Что сделать => Перепишите слово в слово кусок отрывка о Гамлете, который начинается со слов «В первом монологе» и заканчивается словами «горем и презрением.».

Текст отрывка =>
Он не хочет жить, потому что горе непосильно, а измена матери непонятна, страшна, и мозг не может примириться с тем, что случилось.

В первом монологе Гамлета есть фраза: «Покинь меня, воспоминанья сила!». Так вот именно сила воспоминаний - живых, ярких, мучительных и подлинных - заслоняла все и парализовала стремление к жизни.

Здесь еще Чехов - Гамлет далек от мысли о преступлении. Просто самый факт молниеносной свадьбы матери после едва совершившегося погребения был трагический несовместим с его представлением о жизни. Дело в том, что у чеховского Гамлета был свой прекрасный, великий идеал человека, который как бы освещал все вокруг. Несоответствие происходящего с тем, что достойно имени человека, переполняло его горем и презрением.

Собранные данные =>
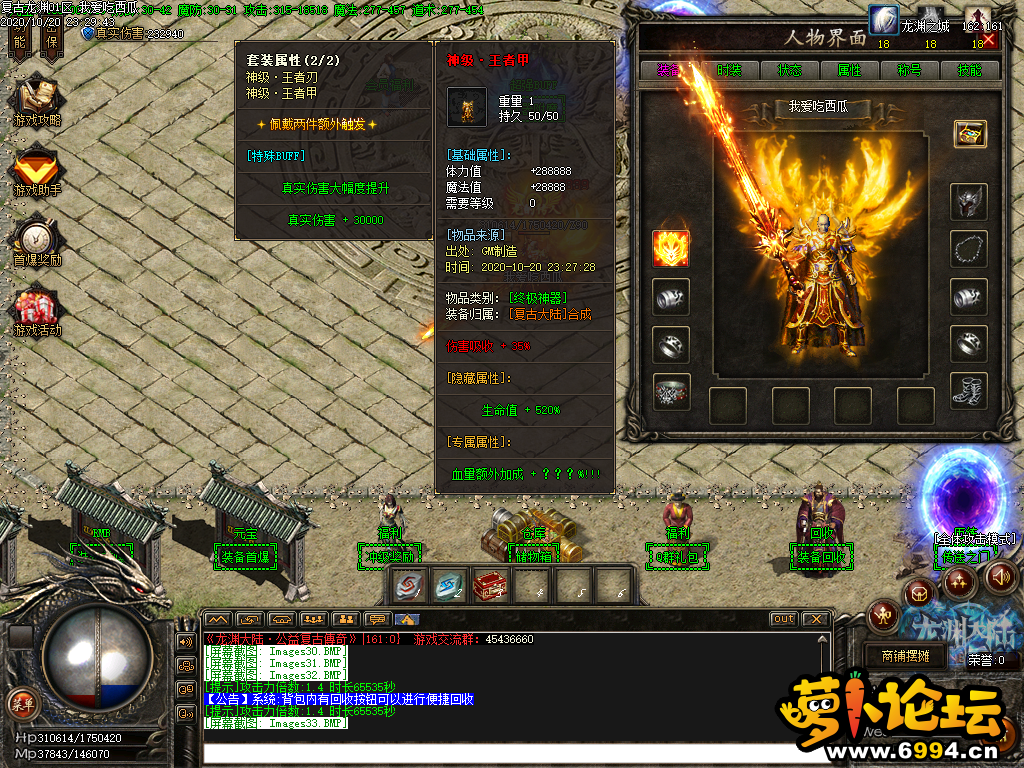Open 游戏助手 game assistant
This screenshot has width=1024, height=768.
click(x=37, y=172)
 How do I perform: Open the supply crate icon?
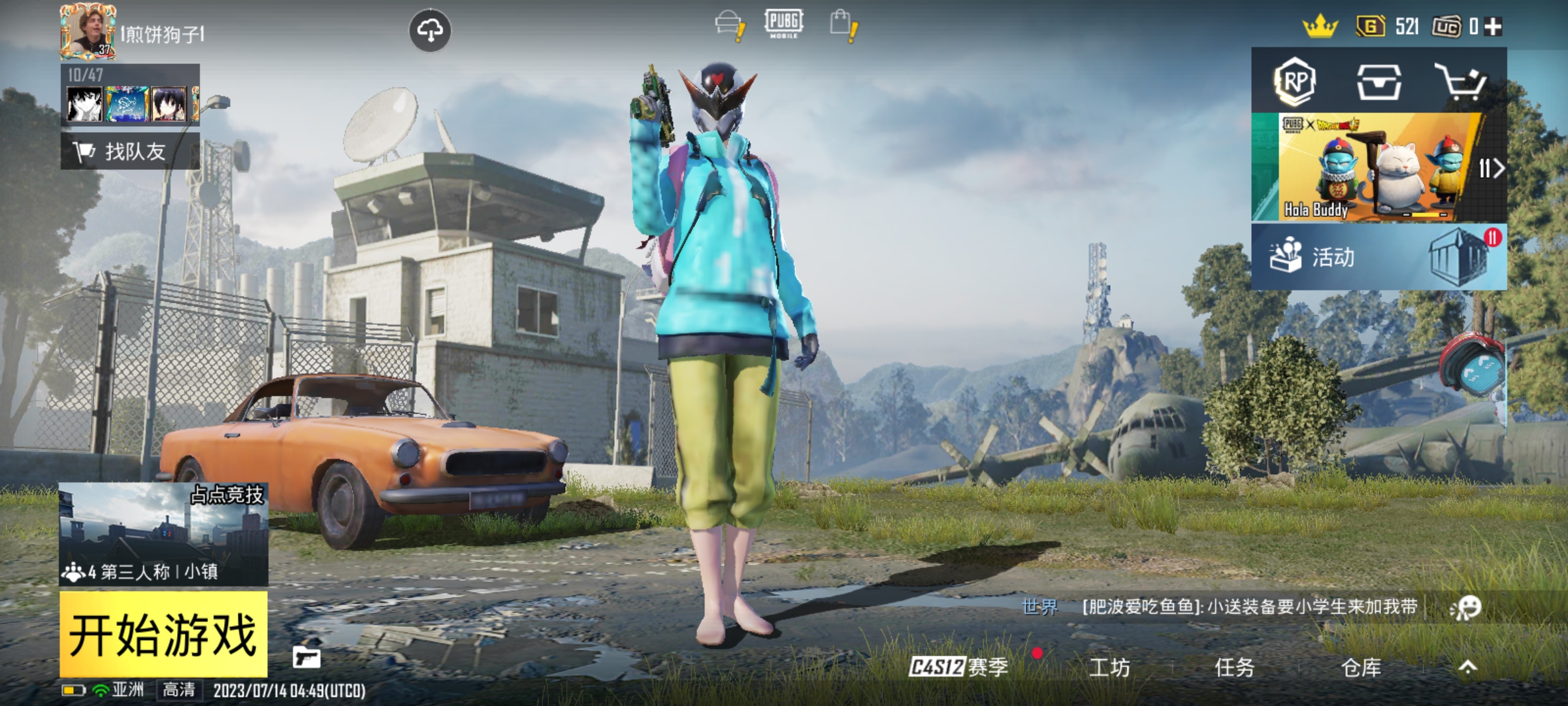[x=1379, y=82]
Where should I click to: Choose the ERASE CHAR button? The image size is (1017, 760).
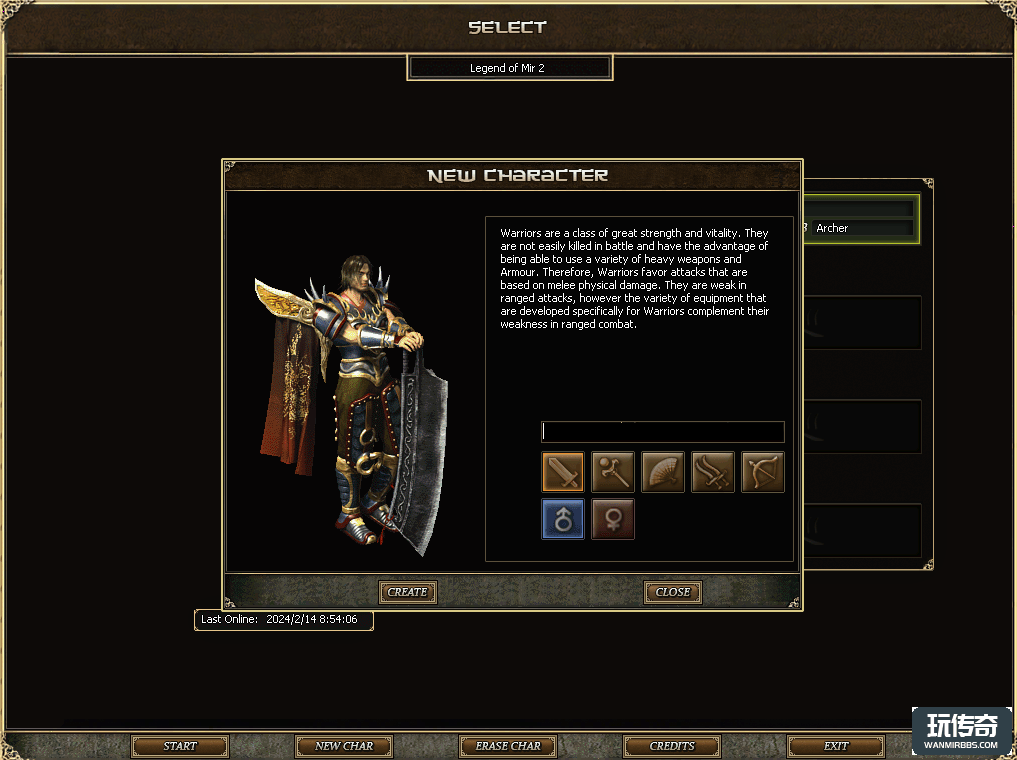[x=508, y=746]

Решение задачи =>
В первом монологе Гамлета есть фраза: «Покинь меня, воспоминанья сила!». Так вот именно сила воспоминаний - живых, ярких, мучительных и подлинных - заслоняла все и парализовала стремление к жизни.

Здесь еще Чехов - Гамлет далек от мысли о преступлении. Просто самый факт молниеносной свадьбы матери после едва совершившегося погребения был трагический несовместим с его представлением о жизни. Дело в том, что у чеховского Гамлета был свой прекрасный, великий идеал человека, который как бы освещал все вокруг. Несоответствие происходящего с тем, что достойно имени человека, переполняло его горем и презрением.